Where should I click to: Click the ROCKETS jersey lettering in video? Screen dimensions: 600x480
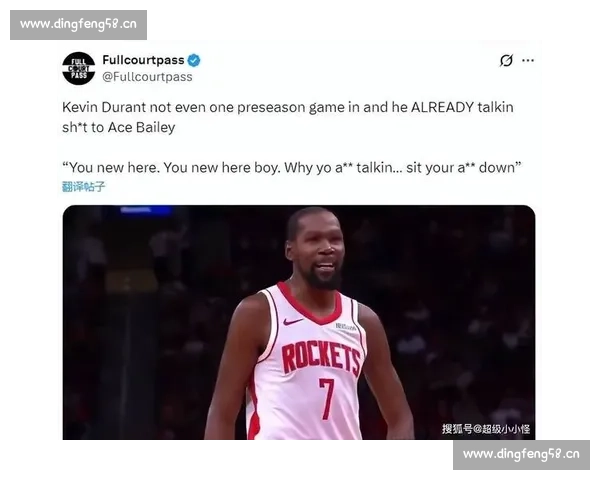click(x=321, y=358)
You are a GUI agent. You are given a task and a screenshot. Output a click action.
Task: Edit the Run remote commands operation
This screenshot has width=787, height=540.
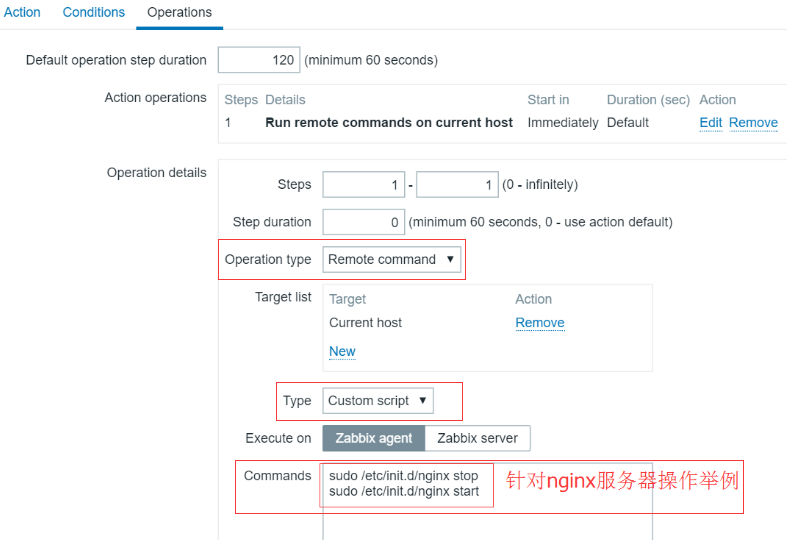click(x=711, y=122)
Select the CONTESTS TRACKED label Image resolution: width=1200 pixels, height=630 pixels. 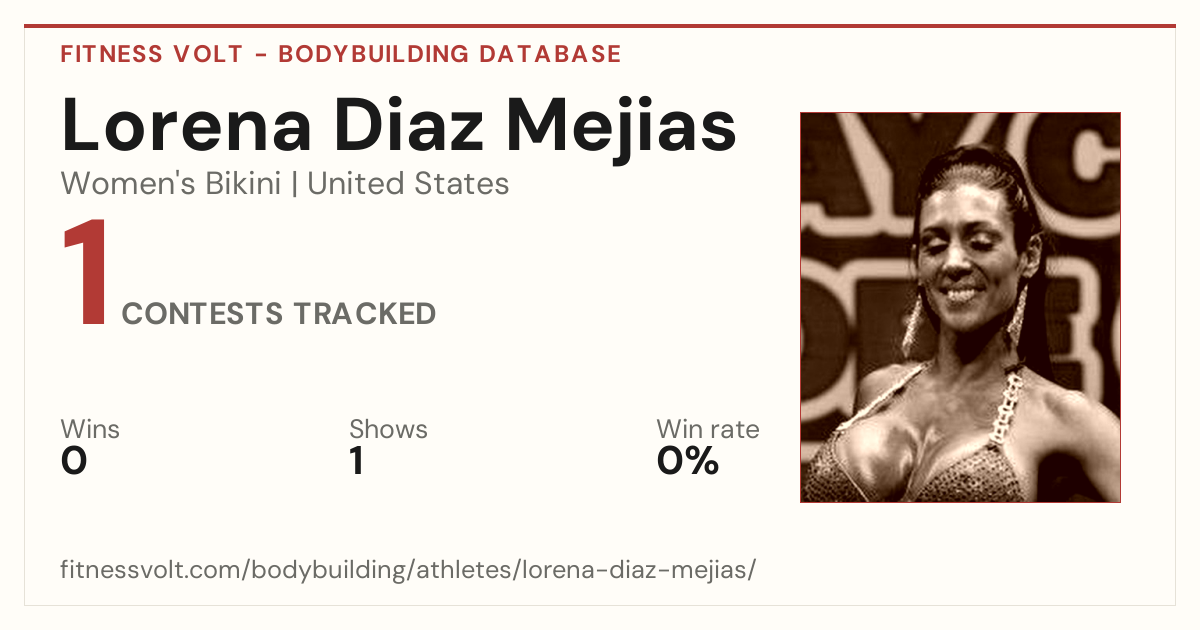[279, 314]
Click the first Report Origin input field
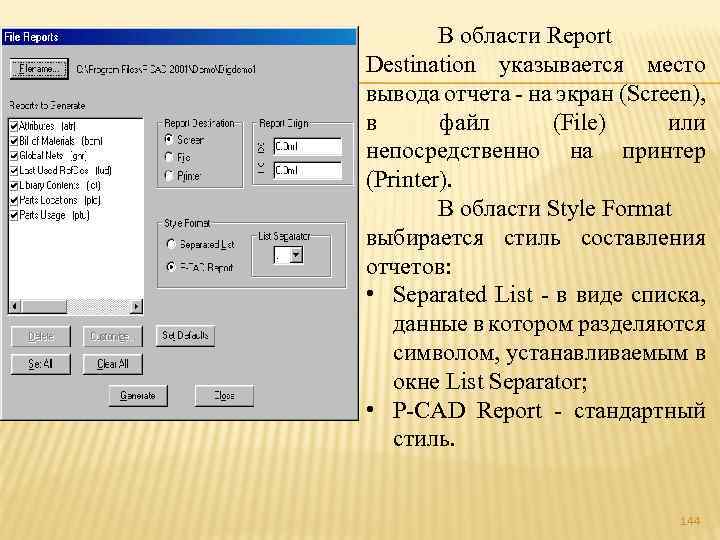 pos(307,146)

**TASK DESCRIPTION**:
Copy out the records from the line with "You are a GUI" to the line with "click(x=711, y=122)", including both of those lines. Leave the pictures out of your answer.

**IN RESPONSE**:
You are a GUI agent. You are given a task and a screenshot. Output a click action.
Task: Edit the Run remote commands operation
This screenshot has width=787, height=540.
click(x=711, y=122)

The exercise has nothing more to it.